IoT : la Californie passe une loi pour davantage de sécurité


L'état américain de Californie a sauté le pas en faisant de la sécurité de l’Internet des objets (IoT) une obligation légale, afin d’imposer aux constructeurs une prise de conscience du volet sécurité qui laisse bien souvent aujourd’hui à désirer.

Le gouverneur de la Californie, Jerry Brown, a entériné le 28 septembre dernier une loi sur la cybersécurité à destination des objets connectés, faisant de la Californie le premier État à adopter une telle loi. Baptisée « SB-327 », celle-ci a été présentée l’année dernière et a été adoptée au Sénat fin août. À compter du 1er janvier 2020, tout fabricant d’un appareil qui se connecte « directement ou indirectement » à Internet devra l’équiper de fonctions de sécurité « raisonnables » afin de protéger ce dernier, et les données qu’il contient, contre tout accès, modification ou divulgation non autorisés. S’il est possible d’y accéder en dehors d’un réseau local, ce dernier se devra de posséder un mot de passe unique ou de forcer les utilisateurs à définir leur propre mot de passe lors de leur première connexion. Cela signifie qu’il n’y aura plus de mot de passe générique par défaut, qu’un pirate pourrait facilement deviner.

Bien que cette loi ait été saluée comme un bon point de départ, la plupart des experts en cybersécurité et internautes n’ont pas manqué de pointer du doigt l’analphabétisme technologique des législateurs ainsi que l’insuffisance des exigences de sécurité imposées, jugées encore beaucoup trop vagues.

Espérons tout de même que d’autres pays s’en inspireront.

Et toi, que penses-tu de la loi de l’état de Californie pour la sécurité des objets connectés ? Penses-tu que cette loi pourrait inspirer les législateurs français en terme d’IoT ?

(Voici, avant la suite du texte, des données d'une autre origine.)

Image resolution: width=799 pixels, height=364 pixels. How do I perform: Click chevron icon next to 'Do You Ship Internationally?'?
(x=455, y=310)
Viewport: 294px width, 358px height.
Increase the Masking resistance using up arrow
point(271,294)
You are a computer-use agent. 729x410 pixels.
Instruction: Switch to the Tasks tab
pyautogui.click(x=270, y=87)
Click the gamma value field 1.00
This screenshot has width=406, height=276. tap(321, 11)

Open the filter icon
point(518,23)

Les 10 conseils de la Cnil pour sécuriser l’usage de tes objets connectés :
  • vérifier à minima que l’objet ne permet pas à n’importe qui de s’y connecter, par exemple en vérifiant que son appairage avec un smartphone ou depuis Internet nécessite un bouton d’accès physique ou l’usage d'un mot de passe ;
  •  changer le paramétrage par défaut de l’objet, comme le mot de passe ou le code PIN ;
  •  sécuriser l’accès à l'écran de déverrouillage du smartphone (ou de la tablette) et le réseau Wi-Fi utilisé avec l'objet connecté (mot de passe, schéma, empreinte digitale…) ;
  •  être attentif concernant sa vie privée et celle des autres si l’objet connecté est associé à des réseaux sociaux, notamment en désactivant le partage automatique des données ;
  •  s’assurer de la possibilité d’accéder aux données et de les supprimer ;
  •  éteindre l’objet quand il ne sert pas pour éviter la captation de données sensibles ;
  •  utiliser des pseudonymes au lieu des véritables noms et prénoms ;
  •  ne communiquer que le minimum d’informations nécessaires au service (par exemple, donnez une date de naissance au 1er janvier si le système a besoin de déterminer un âge) ;
  • créer et communiquer une adresse de messagerie différente de l'adresse qui serait partagée par les personnes du foyer ;
  • utiliser la fonction « réinitialiser les paramètres d'usine » de l’objet avant de le mettre au rebut.

Matthieu Dubois

Lexique :
  • L’IoT est l’acronyme de Internet Of Things (Internet des Objets en français). Le terme IoT est apparu la première fois en 1999 dans un discours de Kevin ASHTON, un ingénieur britannique. Il servait à désigner un système où les objets physiques sont connectés à Internet. Il s’agit également de systèmes capables de créer et transmettre des données afin de créer de la valeur pour ses utilisateurs à travers divers services. Au fil du temps, le terme a évolué et il englobe maintenant tout l’écosystème des objets connectés.
  • La Cnil (Commission Nationale de l’Informatique et des Libertés) est le régulateur des données personnelles. Elle accompagne les professionnels dans leur mise en conformité et aide les particuliers à maîtriser leurs données personnelles et exercer leurs droits.